Lockheed Martin’s Sikorsky business has received a USD 6 million (EUR 5.5 million) award from the US Defense Advanced Research Projects Agency (DARPA) to install the company’s Matrix flight autonomy system onto the US Army’s experimental fly-by-wire UH-60M Black Hawk helicopter, Lockheed Martin announced on 14 October 2024.
Designated MX, the upgraded Black Hawk will enable the US Army Combat Capabilities Development Command (DEVCOM) to test and evaluate a wide range of autonomy capabilities, from single pilot operation to fully uncrewed flight.
Sikorsky will integrate the Matrix system into the MX helicopter in 2025. The aircraft will enable DEVCOM to explore and mature the practical applications and potential concepts of operations of a scalable autonomy system, as well as allow the evaluation of different sensor suites to perceive and avoid threats, obstacles and terrain.

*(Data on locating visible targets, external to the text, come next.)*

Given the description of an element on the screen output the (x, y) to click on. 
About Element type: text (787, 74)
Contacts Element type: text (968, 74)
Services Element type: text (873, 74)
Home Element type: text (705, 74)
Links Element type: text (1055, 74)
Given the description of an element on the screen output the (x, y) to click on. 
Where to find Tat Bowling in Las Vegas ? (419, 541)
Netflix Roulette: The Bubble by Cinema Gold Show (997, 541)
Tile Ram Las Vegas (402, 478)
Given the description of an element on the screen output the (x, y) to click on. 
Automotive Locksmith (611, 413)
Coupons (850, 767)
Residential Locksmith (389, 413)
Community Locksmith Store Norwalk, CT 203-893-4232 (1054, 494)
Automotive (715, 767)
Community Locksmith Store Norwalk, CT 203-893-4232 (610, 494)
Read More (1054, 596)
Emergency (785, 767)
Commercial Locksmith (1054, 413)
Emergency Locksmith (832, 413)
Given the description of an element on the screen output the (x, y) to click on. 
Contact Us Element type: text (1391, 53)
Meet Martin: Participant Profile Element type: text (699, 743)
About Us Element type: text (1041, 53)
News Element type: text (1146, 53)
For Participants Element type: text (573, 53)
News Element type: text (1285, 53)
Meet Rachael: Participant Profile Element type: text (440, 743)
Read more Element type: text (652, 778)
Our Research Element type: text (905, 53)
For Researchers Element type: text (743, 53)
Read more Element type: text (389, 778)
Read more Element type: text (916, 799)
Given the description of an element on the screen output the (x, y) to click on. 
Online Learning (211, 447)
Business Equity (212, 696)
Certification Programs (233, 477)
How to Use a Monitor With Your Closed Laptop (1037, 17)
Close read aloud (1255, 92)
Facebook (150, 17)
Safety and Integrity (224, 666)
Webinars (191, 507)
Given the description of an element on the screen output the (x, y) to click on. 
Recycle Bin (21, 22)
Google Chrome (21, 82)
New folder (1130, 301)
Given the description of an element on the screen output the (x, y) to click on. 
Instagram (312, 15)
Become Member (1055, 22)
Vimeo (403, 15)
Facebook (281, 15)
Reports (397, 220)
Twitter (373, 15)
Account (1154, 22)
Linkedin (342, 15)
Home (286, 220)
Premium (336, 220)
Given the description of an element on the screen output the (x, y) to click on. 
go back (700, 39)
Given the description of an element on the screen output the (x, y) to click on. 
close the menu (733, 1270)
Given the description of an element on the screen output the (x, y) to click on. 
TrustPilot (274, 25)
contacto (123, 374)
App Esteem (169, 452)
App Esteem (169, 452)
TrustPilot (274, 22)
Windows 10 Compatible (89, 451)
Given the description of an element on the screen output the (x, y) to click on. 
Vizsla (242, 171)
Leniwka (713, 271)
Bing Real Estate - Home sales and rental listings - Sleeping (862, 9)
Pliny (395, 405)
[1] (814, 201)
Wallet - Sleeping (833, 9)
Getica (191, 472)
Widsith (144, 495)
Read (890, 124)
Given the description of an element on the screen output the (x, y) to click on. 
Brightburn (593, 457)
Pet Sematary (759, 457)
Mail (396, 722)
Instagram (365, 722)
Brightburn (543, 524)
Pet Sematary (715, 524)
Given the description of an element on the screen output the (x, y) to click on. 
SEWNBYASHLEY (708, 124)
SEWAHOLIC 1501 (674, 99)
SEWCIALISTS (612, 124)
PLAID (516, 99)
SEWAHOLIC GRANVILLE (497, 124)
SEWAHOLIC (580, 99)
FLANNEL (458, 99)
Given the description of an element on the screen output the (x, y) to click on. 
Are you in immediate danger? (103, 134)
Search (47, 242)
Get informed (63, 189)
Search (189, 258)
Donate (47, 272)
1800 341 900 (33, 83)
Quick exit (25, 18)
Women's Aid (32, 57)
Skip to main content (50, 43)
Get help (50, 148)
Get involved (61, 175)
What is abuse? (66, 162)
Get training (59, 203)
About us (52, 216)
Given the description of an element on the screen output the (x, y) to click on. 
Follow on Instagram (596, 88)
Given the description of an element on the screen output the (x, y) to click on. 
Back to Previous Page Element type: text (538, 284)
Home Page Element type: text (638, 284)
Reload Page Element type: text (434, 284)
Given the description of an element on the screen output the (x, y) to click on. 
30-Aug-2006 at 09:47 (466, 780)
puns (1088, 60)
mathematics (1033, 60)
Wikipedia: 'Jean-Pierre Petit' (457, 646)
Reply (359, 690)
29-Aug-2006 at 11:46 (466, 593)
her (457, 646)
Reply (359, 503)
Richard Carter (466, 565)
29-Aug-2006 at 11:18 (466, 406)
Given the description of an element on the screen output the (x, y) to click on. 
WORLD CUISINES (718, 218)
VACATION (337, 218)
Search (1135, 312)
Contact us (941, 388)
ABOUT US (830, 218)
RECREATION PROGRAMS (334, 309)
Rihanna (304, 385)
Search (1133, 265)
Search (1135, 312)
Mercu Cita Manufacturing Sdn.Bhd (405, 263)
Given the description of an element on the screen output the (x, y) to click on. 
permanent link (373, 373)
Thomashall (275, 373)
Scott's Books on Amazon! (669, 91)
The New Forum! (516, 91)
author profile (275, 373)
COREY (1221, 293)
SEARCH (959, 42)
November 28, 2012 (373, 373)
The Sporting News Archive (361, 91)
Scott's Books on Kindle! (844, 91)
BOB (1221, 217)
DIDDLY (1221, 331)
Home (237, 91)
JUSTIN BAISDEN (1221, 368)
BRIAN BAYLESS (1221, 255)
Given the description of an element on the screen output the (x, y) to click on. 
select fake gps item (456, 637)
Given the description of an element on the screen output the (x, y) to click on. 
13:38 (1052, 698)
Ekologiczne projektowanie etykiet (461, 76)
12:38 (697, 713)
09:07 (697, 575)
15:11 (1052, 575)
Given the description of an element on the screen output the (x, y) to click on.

The Matrix autonomy system forms the core of DARPA’s Aircrew Labor In-cockpit Automation System (ALIAS) programme. As part of ALIAS in 2020, Sikorsky provided the hardware and engineering support to add fly-by-wire flight controls to the MX aircraft. When combined with the Matrix autonomy system, the US Army’s MX aircraft will be a near-exact copy of Sikorsky’s UH-60A fly-by-wire Optionally Piloted Black Hawk helicopter: the company’s flying lab that made its first fully autonomous flight in 2018 and which has tested Matrix autonomy over hundreds of flight hours.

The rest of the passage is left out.